So now we’re at Geek Partnership Society here in Northeast Minneapolis, where we have all unpacked our lunch and are nibbling and/or crunching and/or typing/scribbling away. There are cozy sofas and cold northern light out of a Vermeer still-life blessing our long white coffee-table, where a variety of chips and snacks and power-strips and assorted peripherals are making their own American modern still life.

Cozy digs for writing at the Geek Partnership Society’s Event Horizon. Comfy couches are a positive aid to the muse.
I’m looking at the transition from fiction to non-fiction, the jump-start to a project in preparation for most of this year. I’m still “behind” in both relative and absolute terms, but I also know that writing (like all creative process) is non-linear.
Some projects are born in the fires of pure improvisation. Some are pre-meditated and do their silent growing-bones-in-the-dark in the form of outlines, chapter names, character interviews. Some don’t come to life until they have a title; others require concept covers before they feel real.
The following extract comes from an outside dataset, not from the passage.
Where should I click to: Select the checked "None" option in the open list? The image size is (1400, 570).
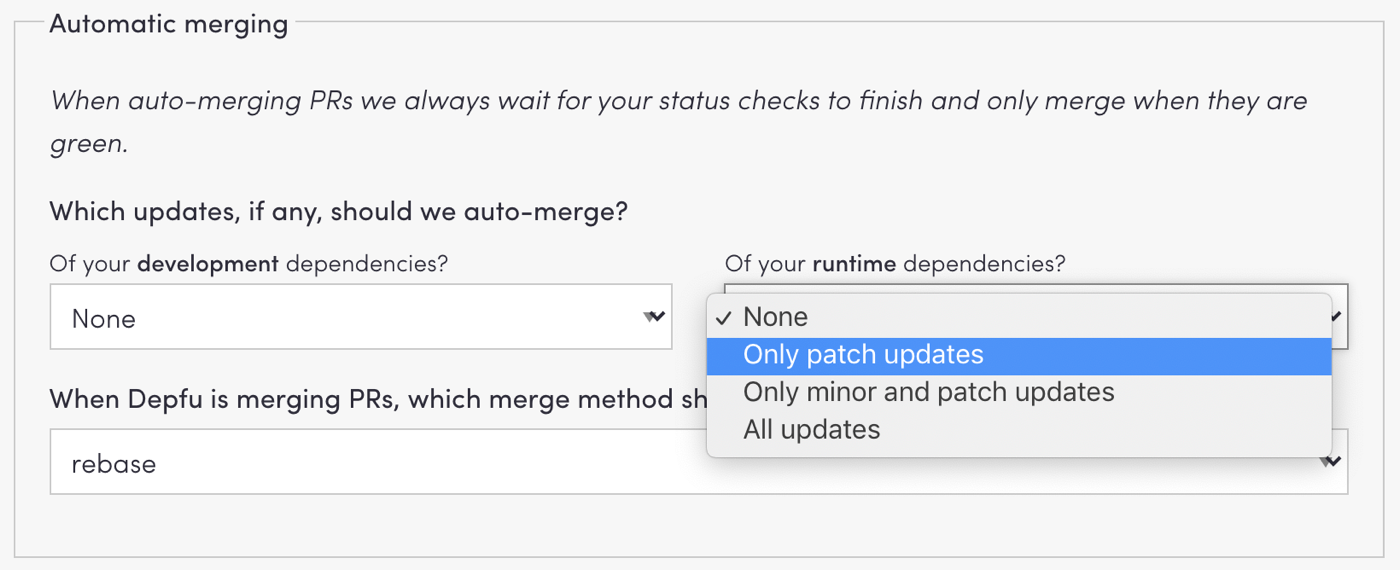775,317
One of the things I’ve learned as a writing veteran is trust in the shape and internal intention of a project, as well as willingness to treat first draft as “raw footage”: an initial capture of the idea or the scene, which can be cut up, re-shot, or left on the cutting-room floor. The film/video editor is a respected member of the creative team that makes movies; the revising author and/or professional editor take their place as part of the novelist’s team.
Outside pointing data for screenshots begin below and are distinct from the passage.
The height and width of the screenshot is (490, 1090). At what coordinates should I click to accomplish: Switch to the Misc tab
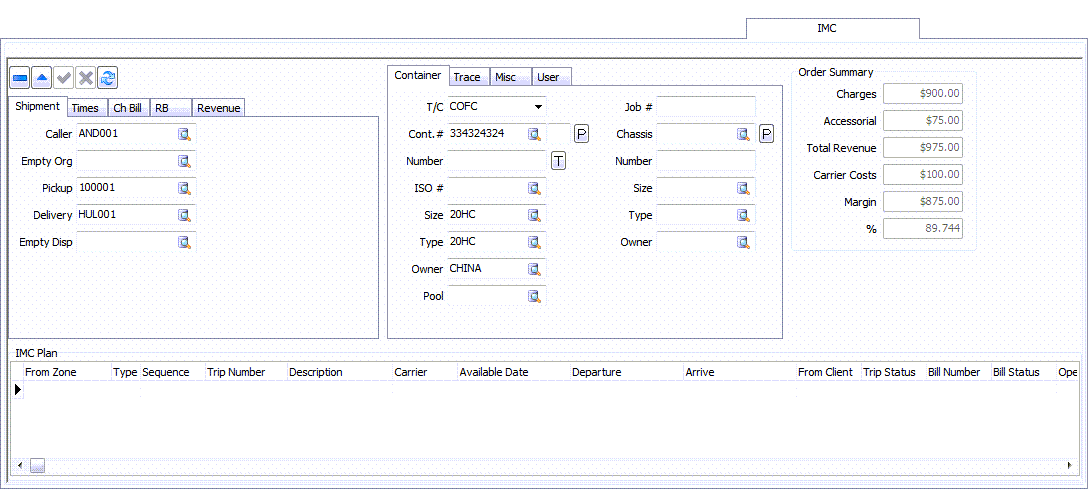(x=506, y=77)
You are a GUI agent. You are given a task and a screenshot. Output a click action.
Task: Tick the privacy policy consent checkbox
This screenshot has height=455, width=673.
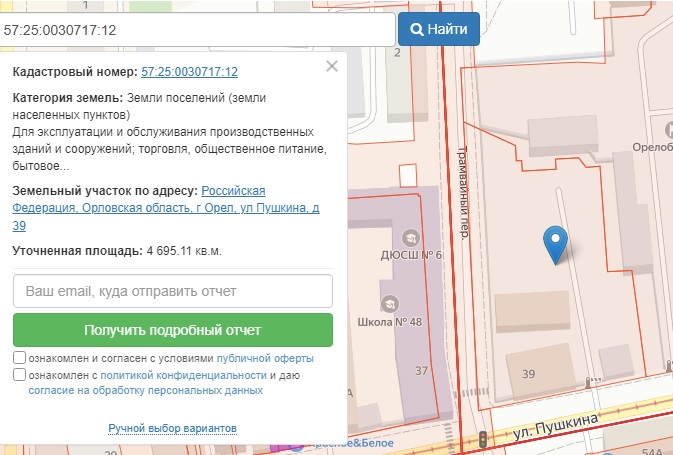coord(20,375)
First-draft time is like no other time: it’s terrifyingly open-ended, full of wild energy and gateways to multiple universes. That’s one of the great things about the writing tour: positive peer pressure, the silence of a group all engaged in their own creative work. The sound of fingers on keyboard is an invocation to the Muse as powerful as anything ever sung in Attic Greek.
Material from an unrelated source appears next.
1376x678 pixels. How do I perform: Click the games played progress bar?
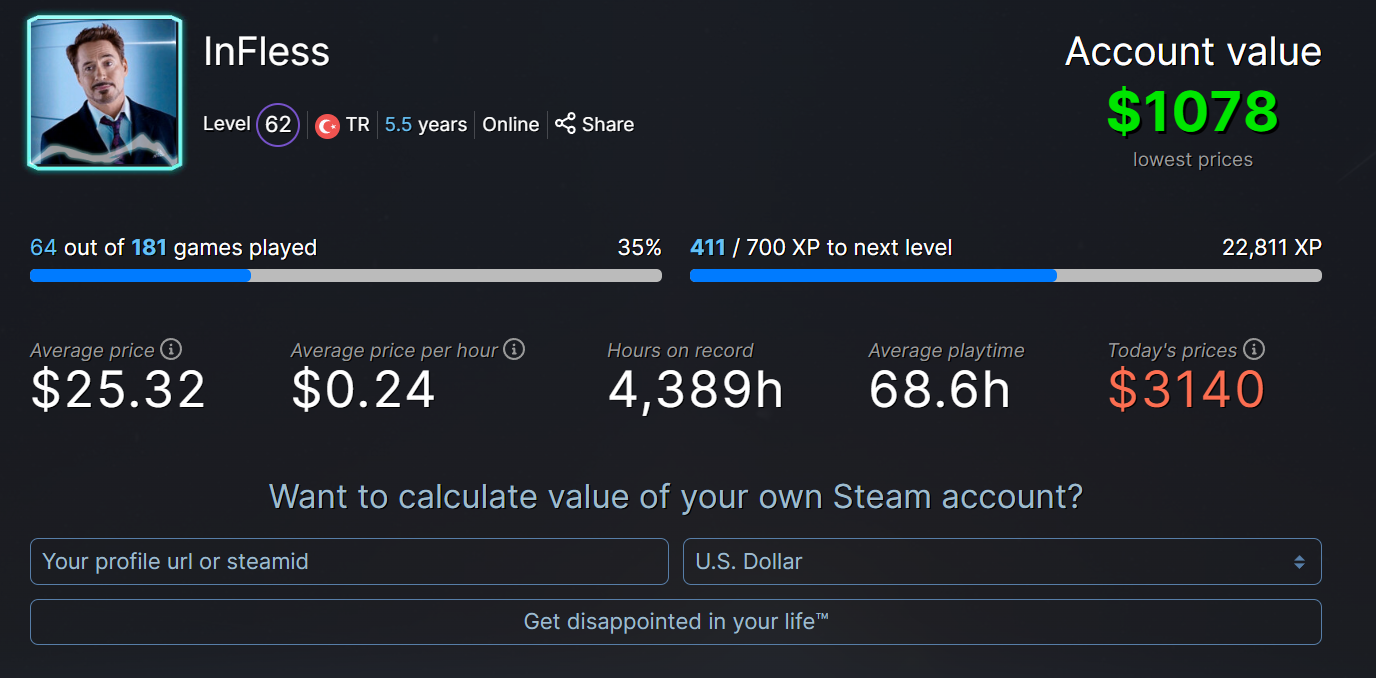(x=346, y=276)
Painting of Doctor Who’s TARDIS, writing tech that unfortunately is still fictional. We bend space and time in write-ins enough as it is.
Right now I’m in the place between worlds, and the place between projects. One of the scariest things about being a full-time writer is the unstructured time. Over the last months of illness, I’ve lost the shape of time. Hospital time is like monastery time, I said of a visit to a seriously ill family member. Sick time generally has its own rhythm, where recovery is the task at hand and everything else is subsidiary. I spent this time reading, mostly space-opera and multi-book series.
Now I know that was preparatory work: as I’ve been doing structural work on my novel projects, I realize that I’m creating the skeleton, the big shape. Once it’s safely in place, I can climb inside and bring the dinosaur to life, one brilliant feather at a time.